Idiopathic pulmonary fibrosis (IPF) is a devastating lung disease characterized by physiologic restriction and progressive, ultimately fatal, respiratory failure. These functional changes are caused by fibrotic interstitial remodeling, alveolar destruction, and bronchiolization or “honeycombing” of the distal airspaces. IPF affects almost 0.5% of the US population over the age of 65, and its prevalence is increasing (1). The strongest risk predictor for developing IPF is the minor allele of the polymorphism rs35705950, a promoter variant upstream of the polymeric mucin MUC5B (2, 3). Variant rs35705950 is associated with increased MUC5B expression, suggesting that excessive MUC5B protein may play a role in the pathobiology of IPF. MUC5B is a dominant feature of human honeycomb cysts (HCs)(4, 5), which are composed of a stratified columnar epithelium comprising mucus and ciliated cells over a layer of cytokeratin 5 (KRT5)-expressing basal cells. We hypothesized that MUC5B was involved in HC formation.
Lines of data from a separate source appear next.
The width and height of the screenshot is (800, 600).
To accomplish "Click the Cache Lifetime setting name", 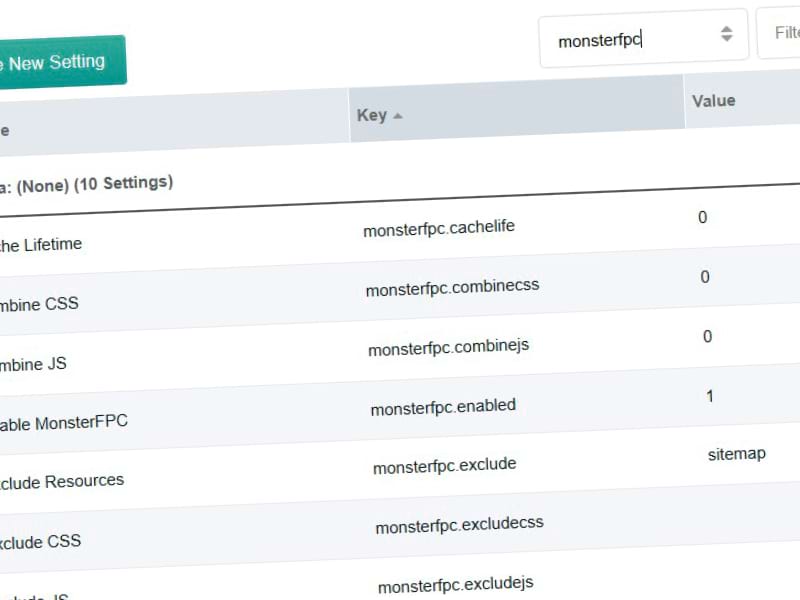I will (40, 243).
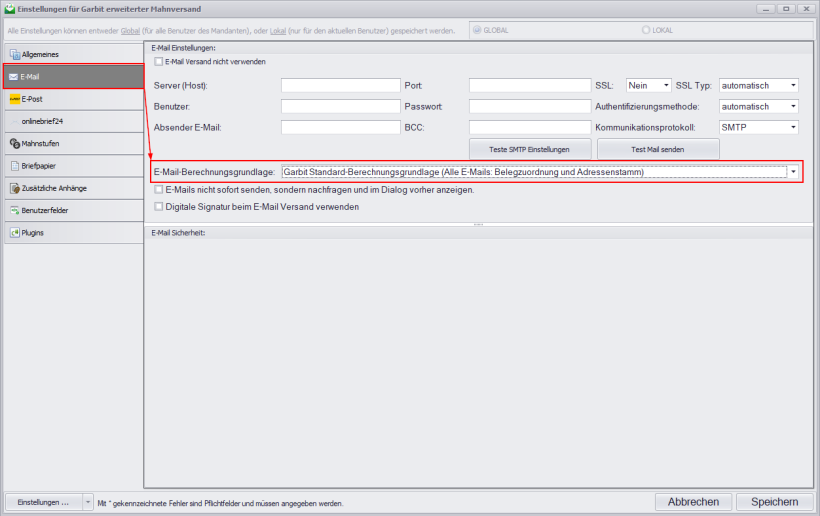Select the Benutzerfelder icon in sidebar
The height and width of the screenshot is (516, 820).
14,210
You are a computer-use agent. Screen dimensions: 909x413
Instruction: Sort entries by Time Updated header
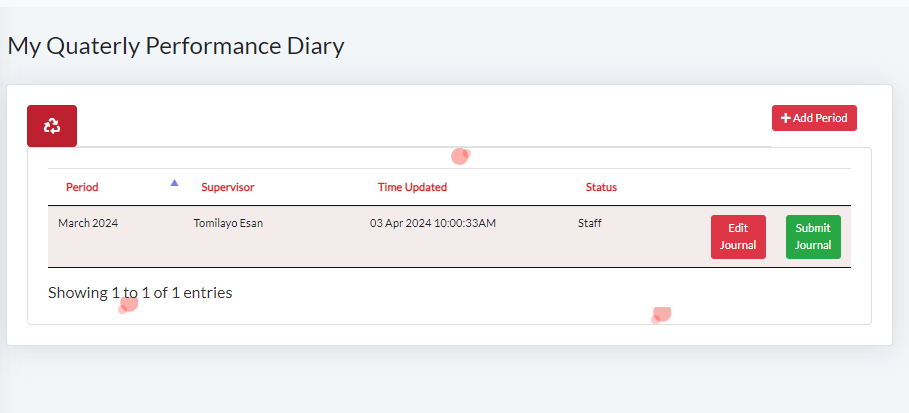pyautogui.click(x=412, y=187)
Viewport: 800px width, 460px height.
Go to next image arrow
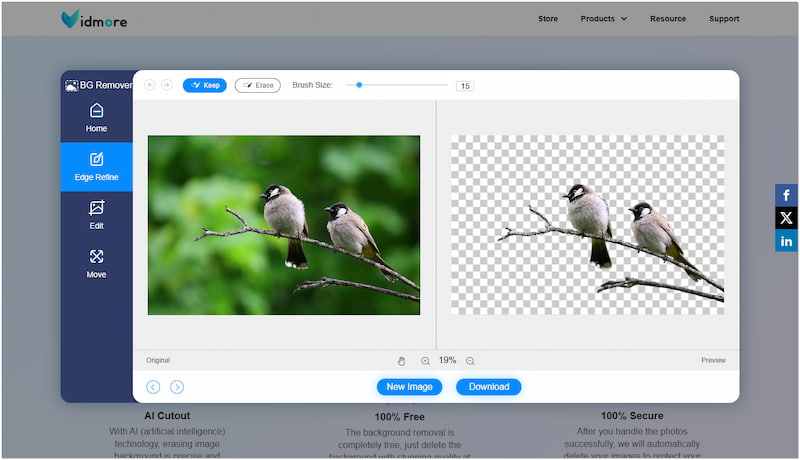177,387
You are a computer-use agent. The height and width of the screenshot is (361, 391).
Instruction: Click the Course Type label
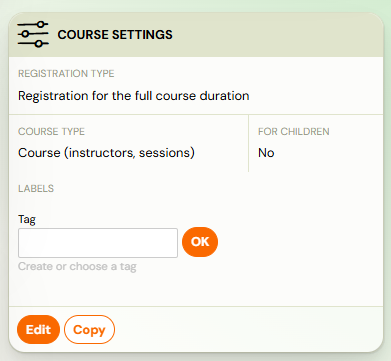(51, 131)
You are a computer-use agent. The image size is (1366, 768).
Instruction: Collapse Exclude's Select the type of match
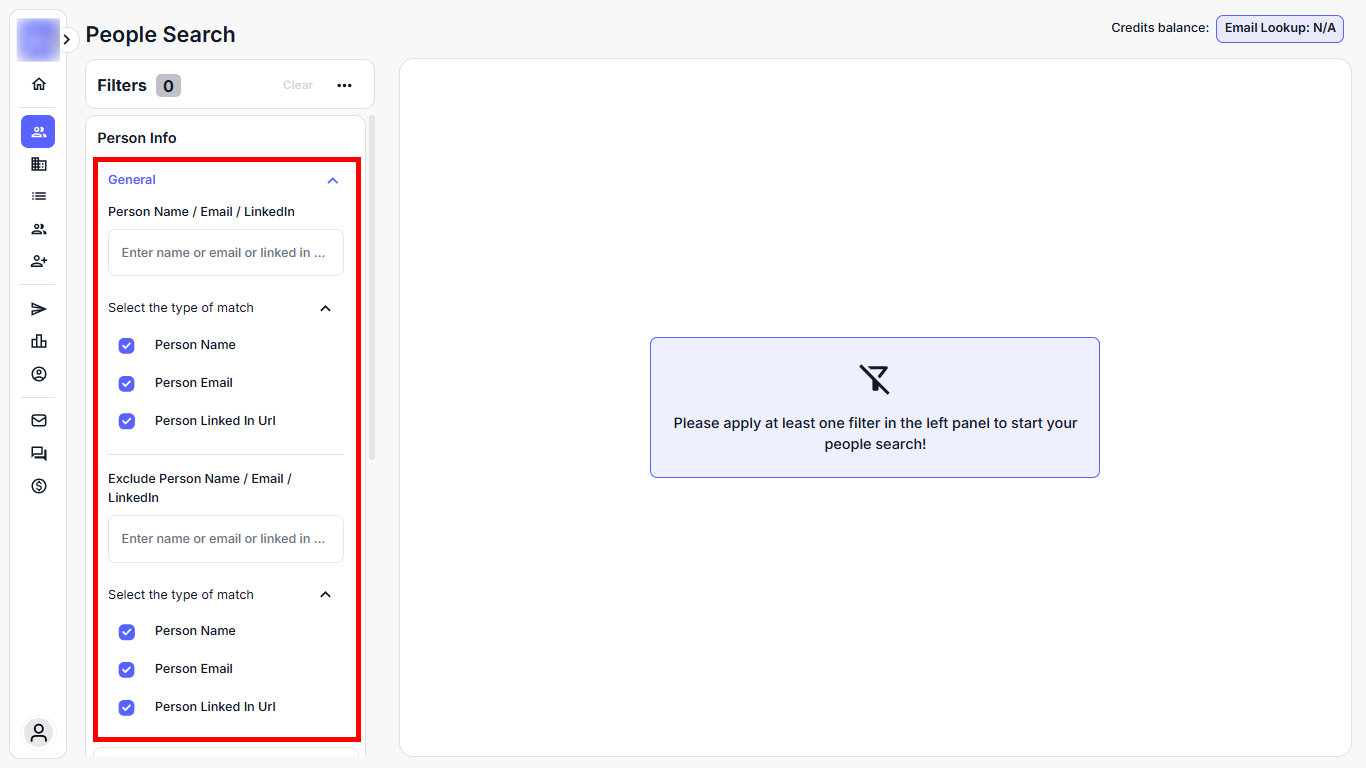click(x=325, y=595)
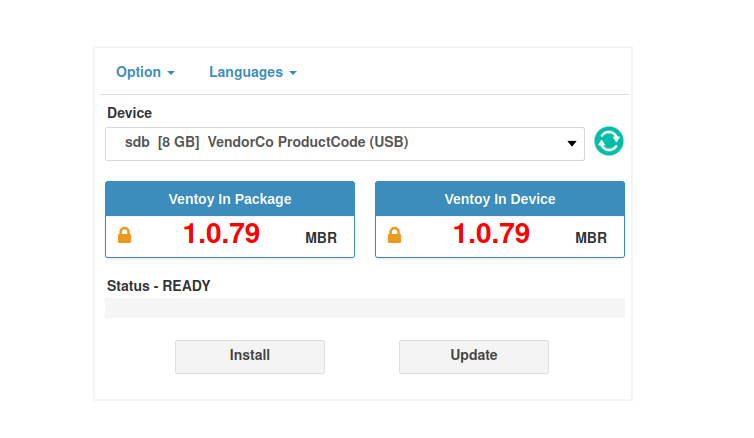This screenshot has height=438, width=754.
Task: Click the Status - READY text
Action: point(159,285)
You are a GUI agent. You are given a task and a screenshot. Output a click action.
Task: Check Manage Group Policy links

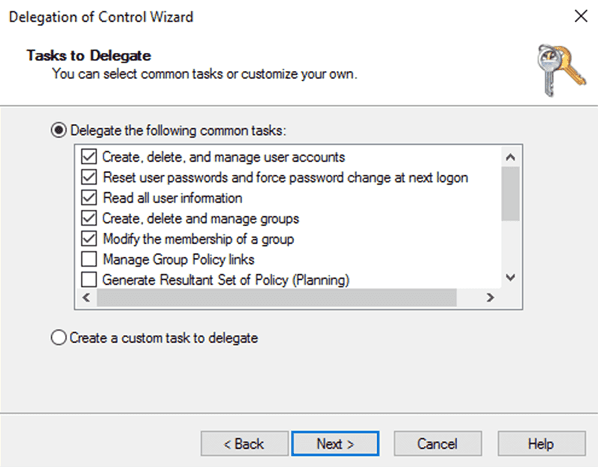89,259
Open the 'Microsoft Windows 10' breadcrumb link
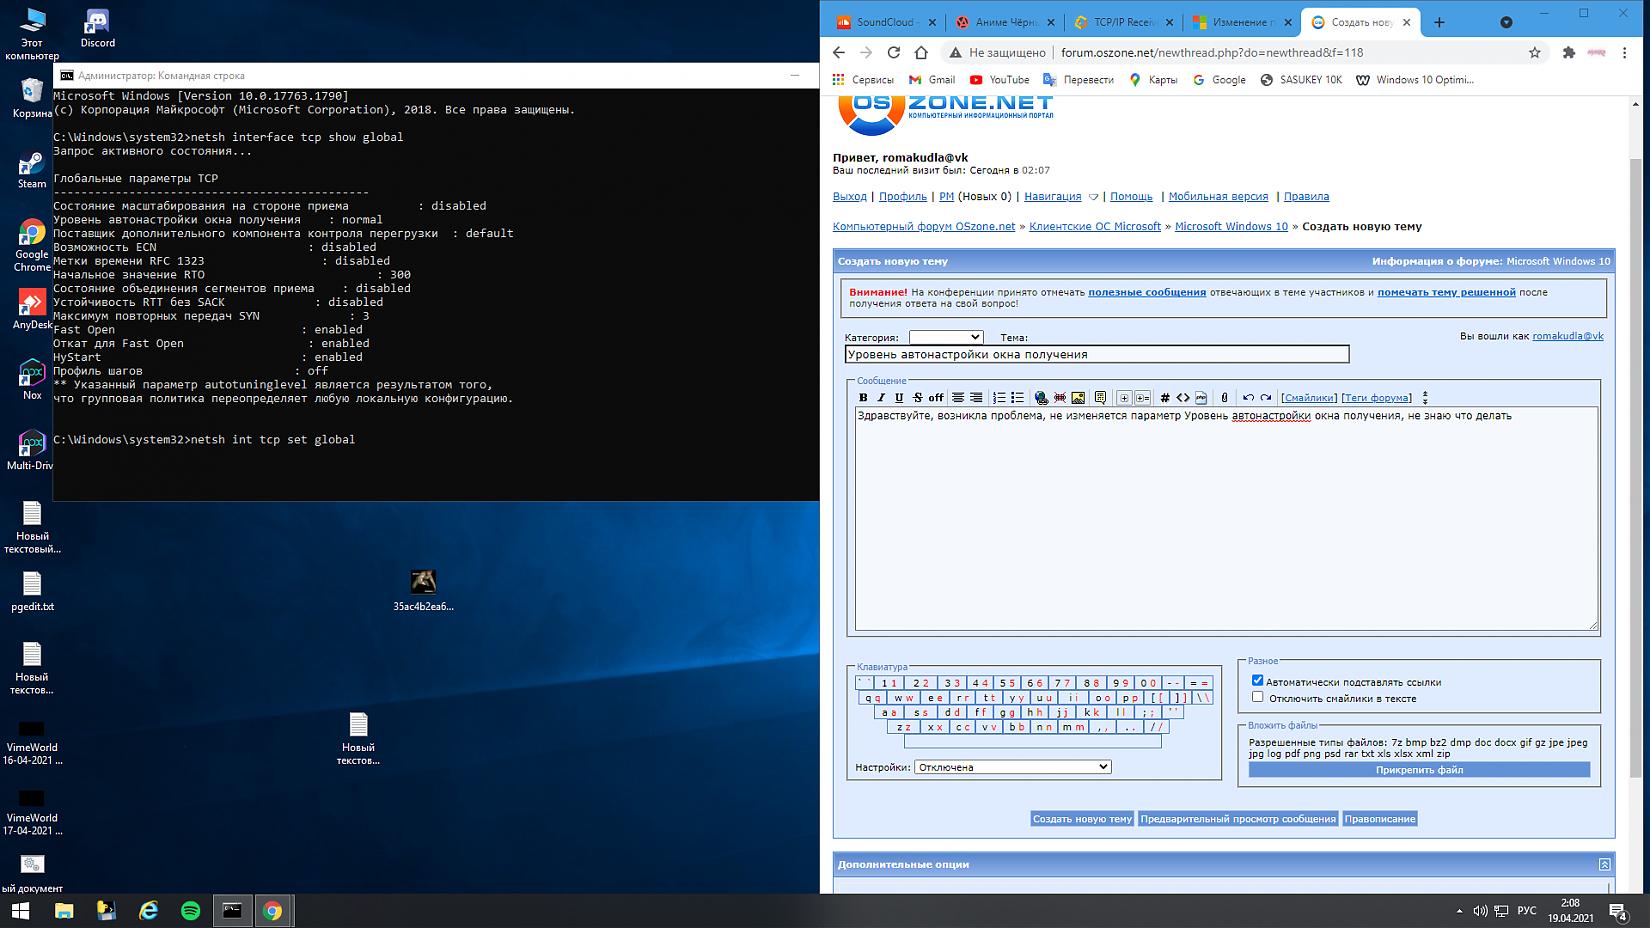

Recently it was reported that influenza A infection (H1N1) promotes structural remodeling consistent with HCs in mice (6). Formation of these structures is contingent on mobilization of progenitor “pods” of Krt5-expressing cells (5–7). Using a previously published RNA sequencing Gene Expression Omnibus data set (GSE83467) comparing unstimulated murine progenitors to mobilized Krt5-expressing cells, we found that Muc5b was upregulated in Krt5 cells after H1N1 infection (fold change= 4.59; 95% confidence interval, 4.58–4.60; two biological replicates). We suspected that Muc5b might also be a feature of murine HCs. Given our recent findings that Muc5b modulates fibrosis in bleomycin-treated mice (8), we additionally wanted to determine whether honeycombing could be detected after bleomycin injury, and whether this was dependent on Muc5b.